Pour l’heure, l’ISIT fonctionne essentiellement sur base du bénévolat des co-fondateurs et des membres du conseil d’administration (où siègent notamment les CIO de Belfius et de la Croix-Rouge, une gestionnaire de programme ou encore le responsable du développement commercial de l’asbl Be WaPP – Wallonie Plus Propre).

Multitude d’actions

L’“Institut” sera tout à la fois un cercle de réflexion et d’actions, un influenceur, et une sorte de plaque tournante et d’organe-orchestre pour une série d’initiatives et d’acteurs existants.

Ses actions seront potentiellement multiples et variées, comme on l’a déjà évoqué précédemment: ateliers de sensibilisation, formations, promotion de parcours de labellisation (ces deux dernières activités étant confiées à des intervenants extérieurs, adhérents ou non de l’Institut), promotion de bonnes pratiques (éco-conception, achats responsables, recyclage, préconisation d’applications frugales en bande passante, matériels minimisant le recours à des ressources naturelles…).

 

Olivier Vergeynst (ISIT): “L’une des erreurs que l’on commet parfois et qu’a sans doute commise la Région wallonne du temps d’EuroGreenIT, est de vouloir voir dans le numérique responsable un moyen de créer des emplois green IT. Il s’agit en fait, via le numérique responsable, de faire autrement un travail que l’on fait déjà. Les développeurs, chefs de projet restent des développeurs et chefs de projet mais le font autrement, en comprenant leur impact. Le mot-clé n’est pas la création d’emploi mais la compétitivité et la durabilité.”

 

En plus des entreprises, grandes ou petites, et des acteurs publics, l’action de l’ISIT visera aussi le monde de l’enseignement, avec des sessions d’informations à destination des élèves et étudiants mais aussi des chercheurs universitaires eux-mêmes. 
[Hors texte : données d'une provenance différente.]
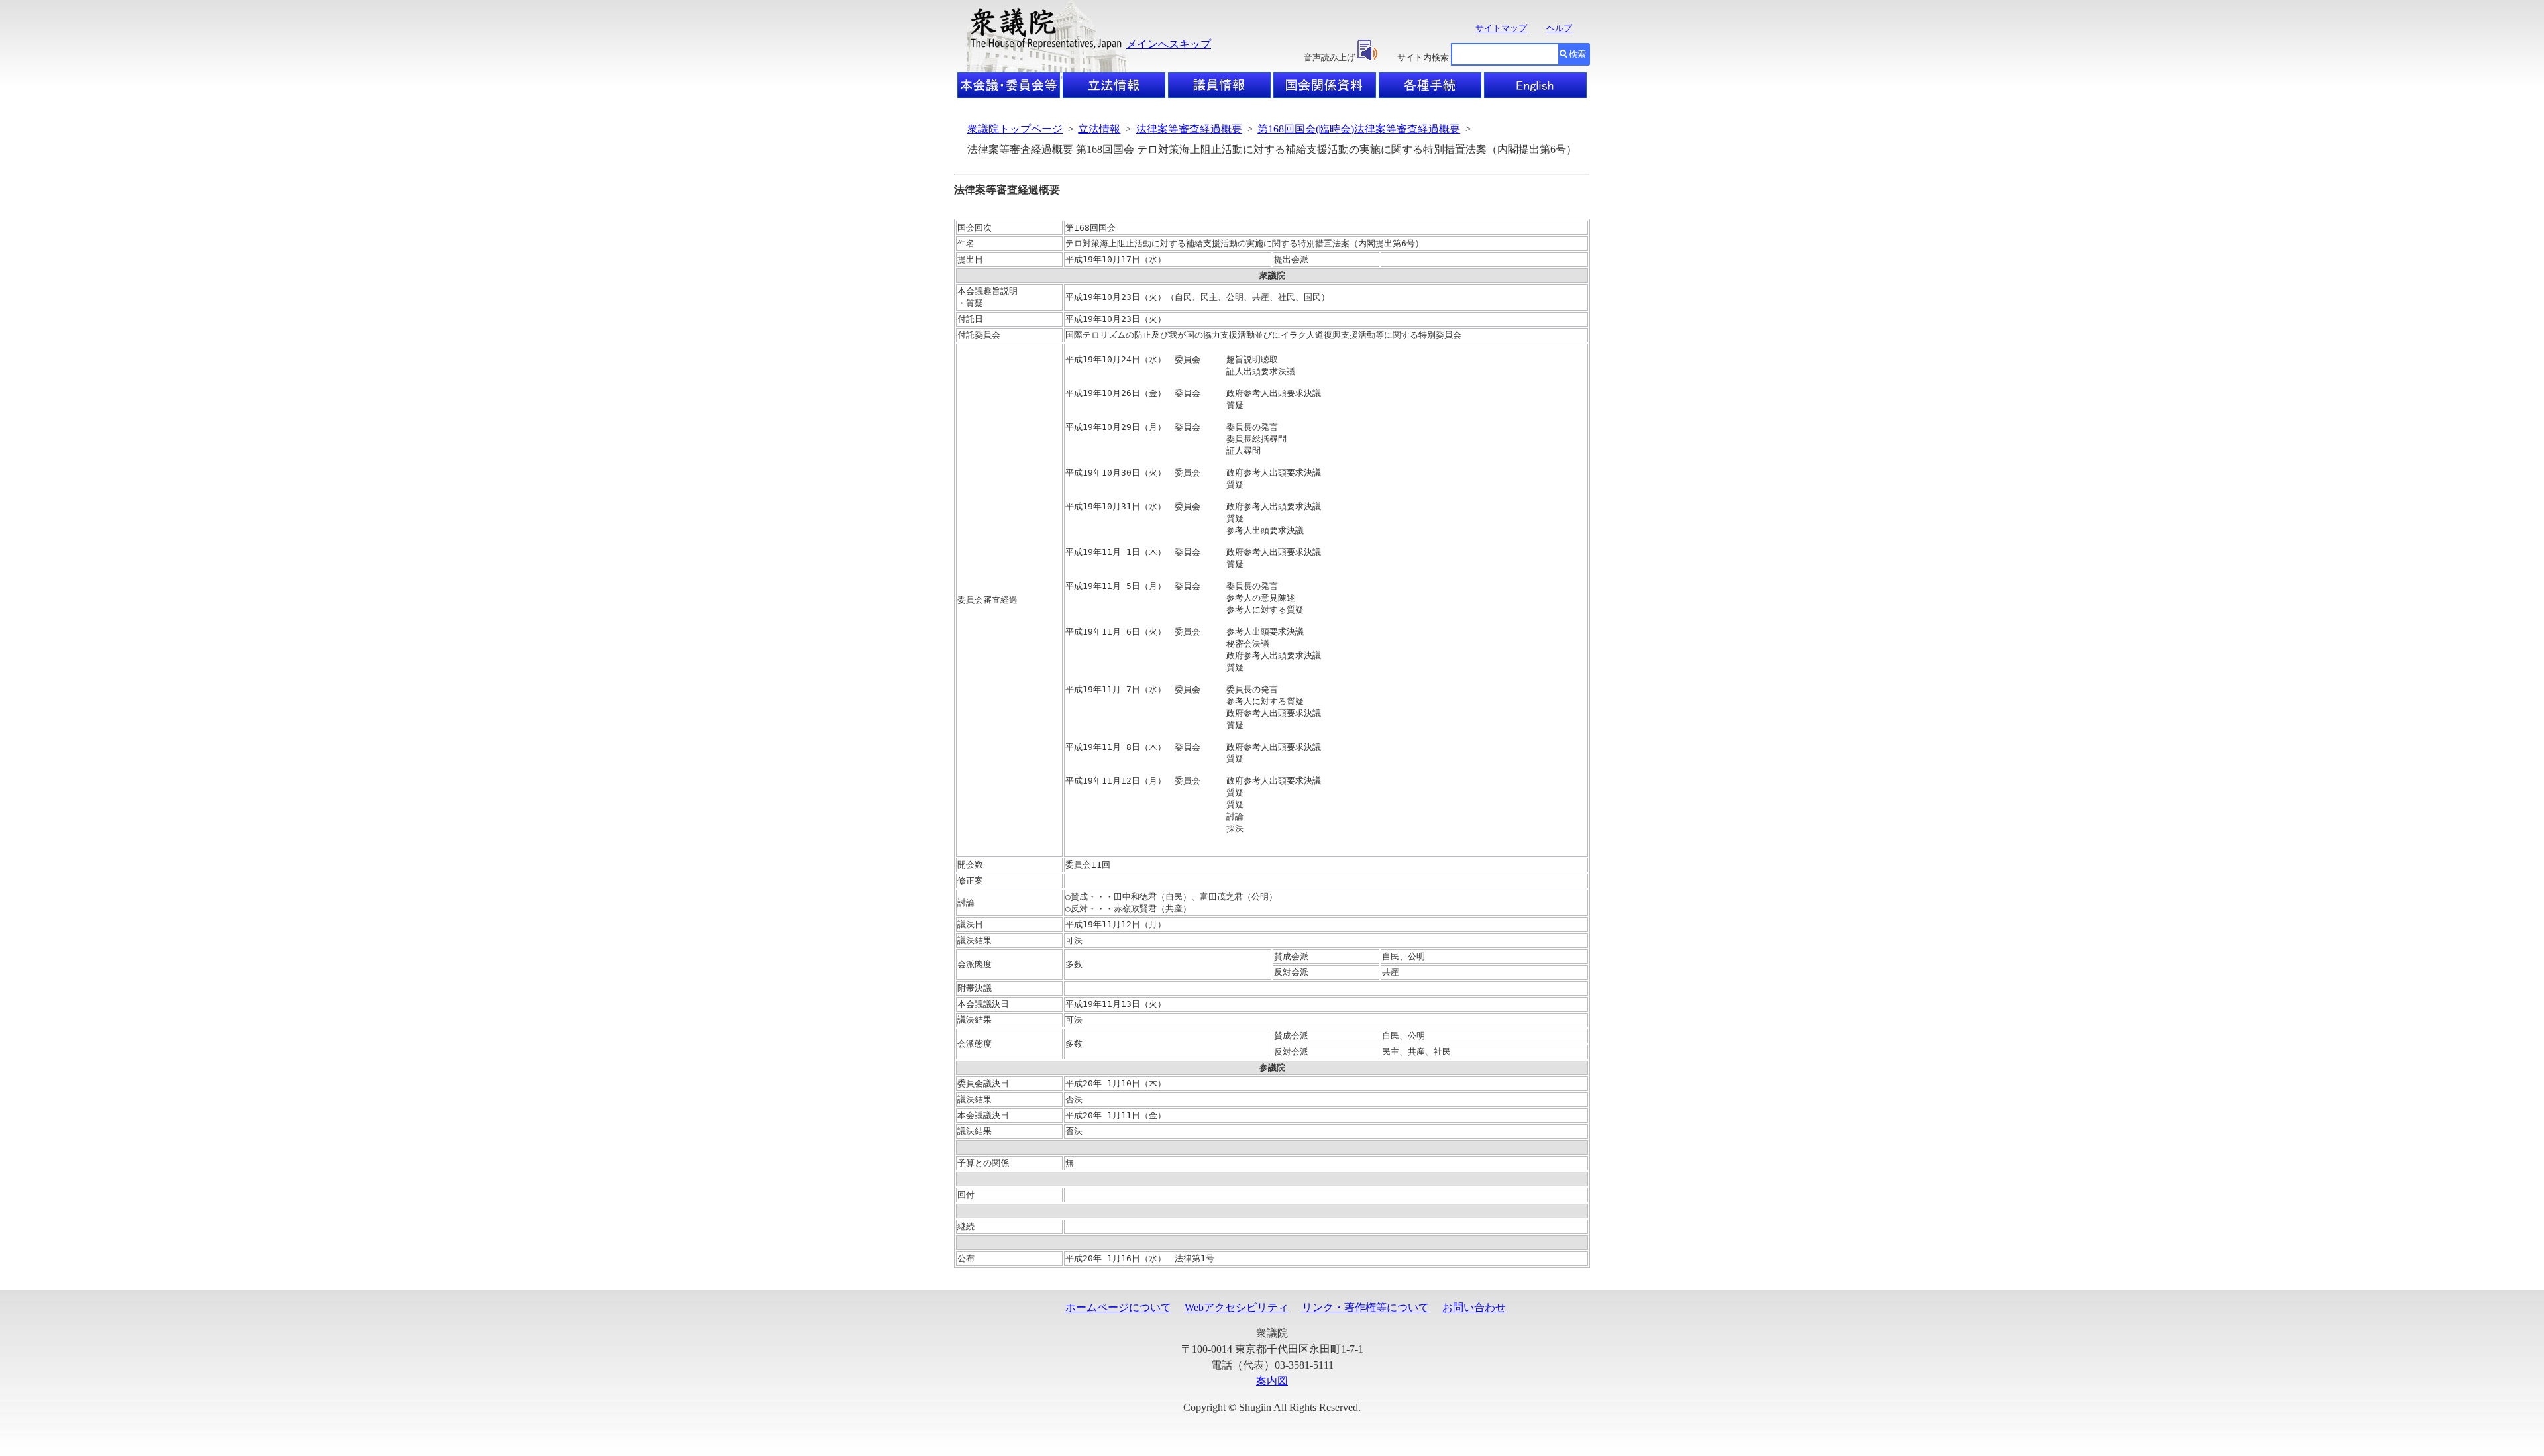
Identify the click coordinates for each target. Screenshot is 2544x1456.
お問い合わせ (1474, 1307)
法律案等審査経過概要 (1189, 128)
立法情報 (1099, 128)
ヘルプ (1559, 28)
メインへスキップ (1168, 44)
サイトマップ (1501, 28)
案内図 (1272, 1380)
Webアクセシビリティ (1237, 1307)
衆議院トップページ (1015, 128)
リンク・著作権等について (1365, 1307)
Le fait d’agir avec et envers les laboratoires universitaires permettra – c’est l’espoir – d’avoir un impact sur l’orientation des travaux des chercheurs, que ce soit dans le cadre strict de leurs travaux ou dans celui de leurs contacts avec le monde de l’entreprise ou de l’industrie. A noter au passage que, parmi les douze fondateurs de l’ISIT, figure le nom de David Bol, professeur en circuits et systèmes électroniques à l’Ecole Polytechnique de l’UCLouvain: “Ses recherches se concentrent sur le secteur de l’électronique mais l’une de ses préoccupations est d’insister sur la nécessité qu’il y a à viser des besoins réels et non pas à créer la technologie pour la technologie. Il faut qu’il y ait, à la base, un besoin positif, plus sociétal que commercial.”

Source: Interface3 Namur.

Vis-à-vis du monde de l’enseignement (écoles, Hautes Ecoles et universités), Olivier Vergeynst cite plusieurs pistes d’actions possibles: “aider les enseignants à enseigner le numérique responsable aux étudiants, aider les chercheurs à travailler eux-mêmes sur les bonnes pratiques, à orienter les demandes émanant du secteur industriel, et à intégrer dans leurs projets de recherche des arguments plus en phase avec le Green Deal européen, en sachant que l’allocation des fonds de recherche – Feder ou autres – dépendront aussi en partie de l’existence d’une composante numérique durable.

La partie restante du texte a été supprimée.